7 missed opportunities of not creating an online presence
■ A practical look at information technology issues and usage
- WITH THIS STORY:
- » Related content
There are many reasons why physicians choose not to have a website or participate in social media. There also are many reasons why that decision could end up hurting their practices.
“If you don’t have a social media presence, or at least a deeply integrated digital presence, you’re missing a chance to humanize your organization,” said Howard Luks, MD, an orthopedic surgeon in Hawthorne, N.Y., who consults on digital media and medicine issues.
Humanizing your practice is not just about letting patients know who you are. It’s becoming more crucial in attracting new patients.

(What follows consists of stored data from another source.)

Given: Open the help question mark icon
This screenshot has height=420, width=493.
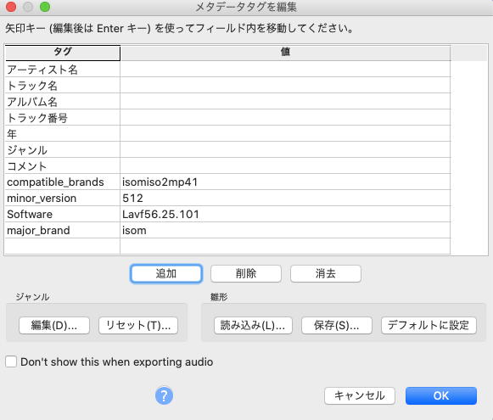Looking at the screenshot, I should [x=164, y=395].
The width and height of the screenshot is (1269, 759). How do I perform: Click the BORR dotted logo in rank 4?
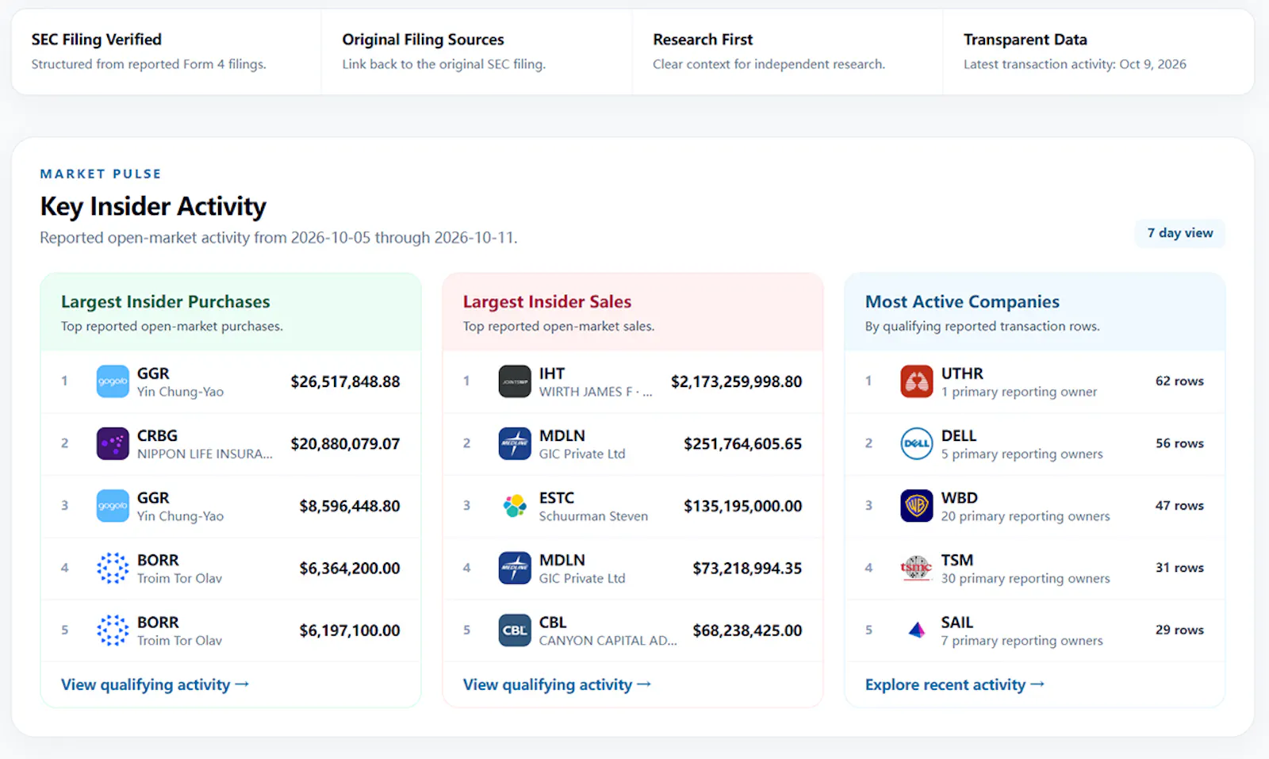click(113, 568)
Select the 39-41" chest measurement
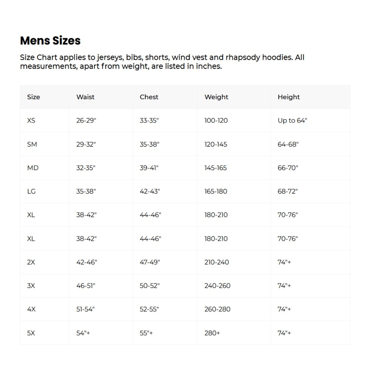376x376 pixels. (x=149, y=168)
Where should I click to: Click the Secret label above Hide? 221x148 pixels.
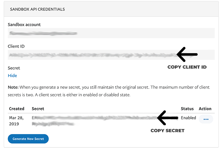(14, 68)
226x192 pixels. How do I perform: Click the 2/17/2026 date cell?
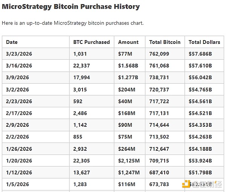(x=19, y=113)
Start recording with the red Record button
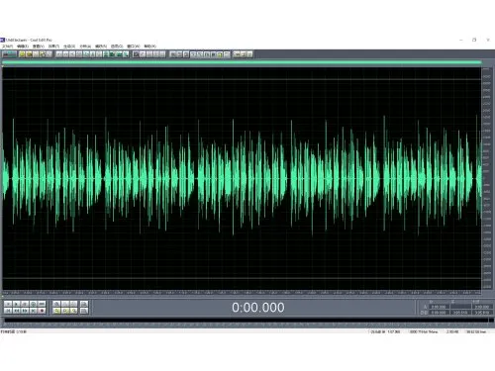This screenshot has height=371, width=495. (42, 311)
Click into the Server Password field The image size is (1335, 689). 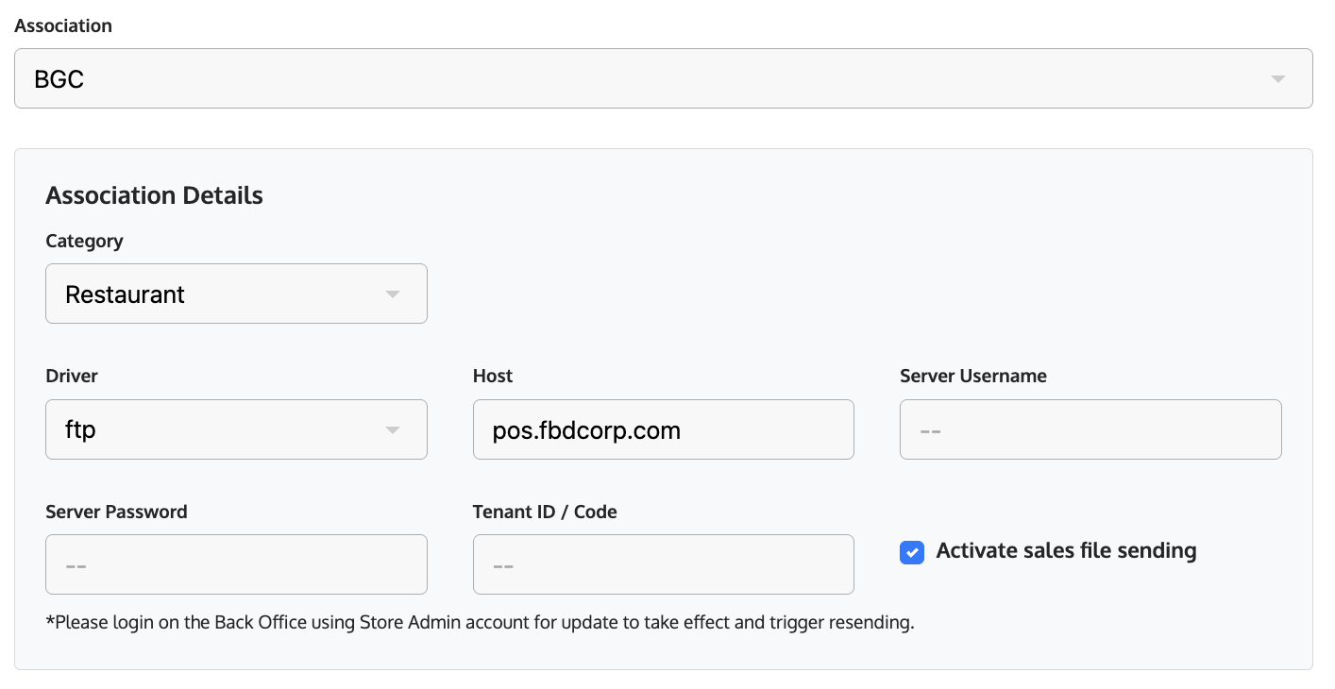pyautogui.click(x=236, y=564)
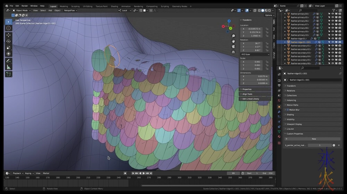
Task: Click the Add Cube tool icon
Action: 8,74
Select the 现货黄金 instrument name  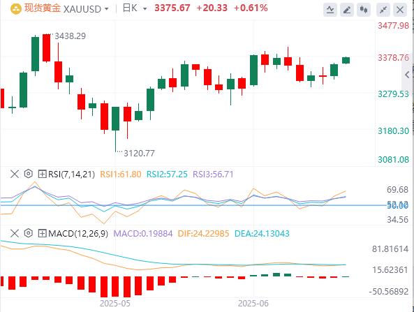click(x=43, y=8)
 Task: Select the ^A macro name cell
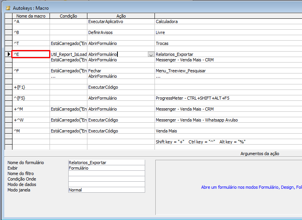(x=31, y=21)
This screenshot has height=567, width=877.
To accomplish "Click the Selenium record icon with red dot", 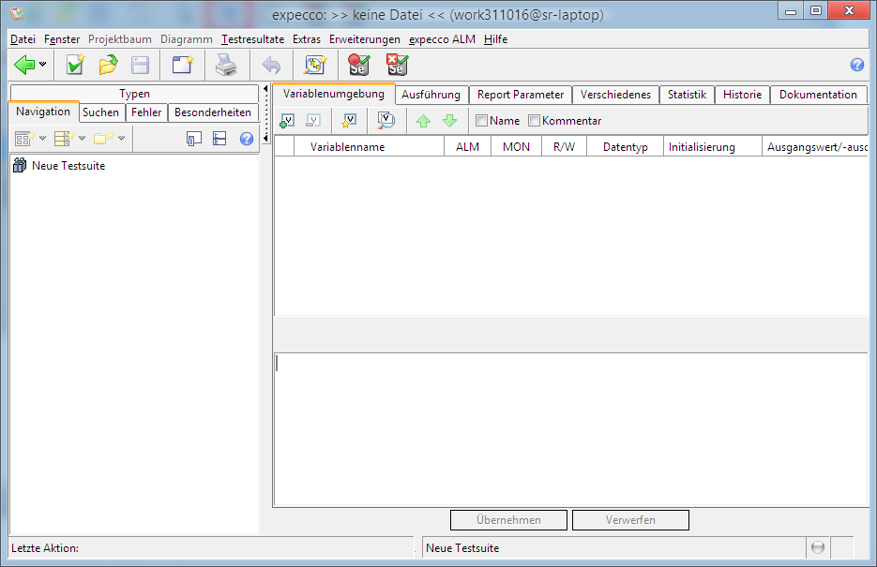I will 358,65.
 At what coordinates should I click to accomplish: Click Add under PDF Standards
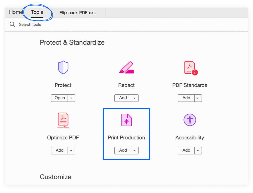[187, 98]
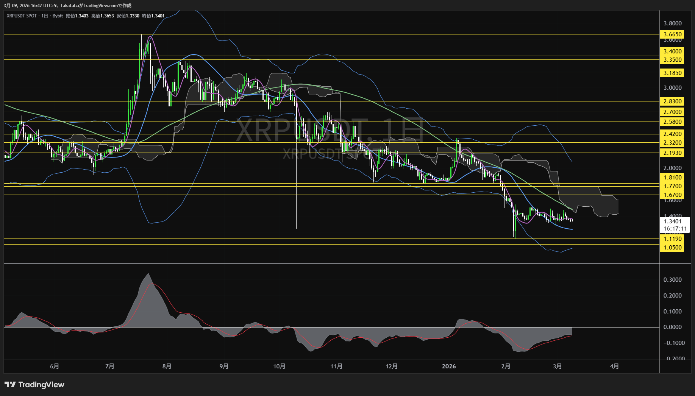Click the 2026 year marker on the time axis
The image size is (695, 396).
(x=449, y=366)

“It’s a very different business world now with the social Web,” said Lorrie Thomas, CEO of Web Marketing Therapy, a marketing agency and training company.
“We make our decisions based on Googling people and going to their websites.”
For example, the Pew Internet & American Life Project reported in its February 2011 Health Topics report that 44% of Internet users look for information about physicians and other health care professionals online. That number was even higher (51%) for Internet users between 34 and 45 years old.
Even if a practice doesn’t need to attract new patients, it’s important for it to control its Web presence, experts say.
“Ignoring the Web doesn’t mean it will go away,” Thomas said. In fact, just because you aren’t there personally doesn’t mean your name and information aren’t out there, she added.
If a doctor still decides it’s too time consuming, expensive or troublesome to get online, there are things they must know before determining it’s the best approach, consultants said.
1. You will not stand out to potential patients. Your name and contact information probably are listed in either a Yellow Pages-type website or the physician finder pages of insurer websites. But without a personal Web presence, a search for local doctors won’t put your name anywhere near the top of a Google search by a patient seeking a new physician. Even if your name does show up in a Google search, patients probably will pass right over it in favor of doctors who have websites, said Renee Quinn, a Washington-based social media educator and consultant.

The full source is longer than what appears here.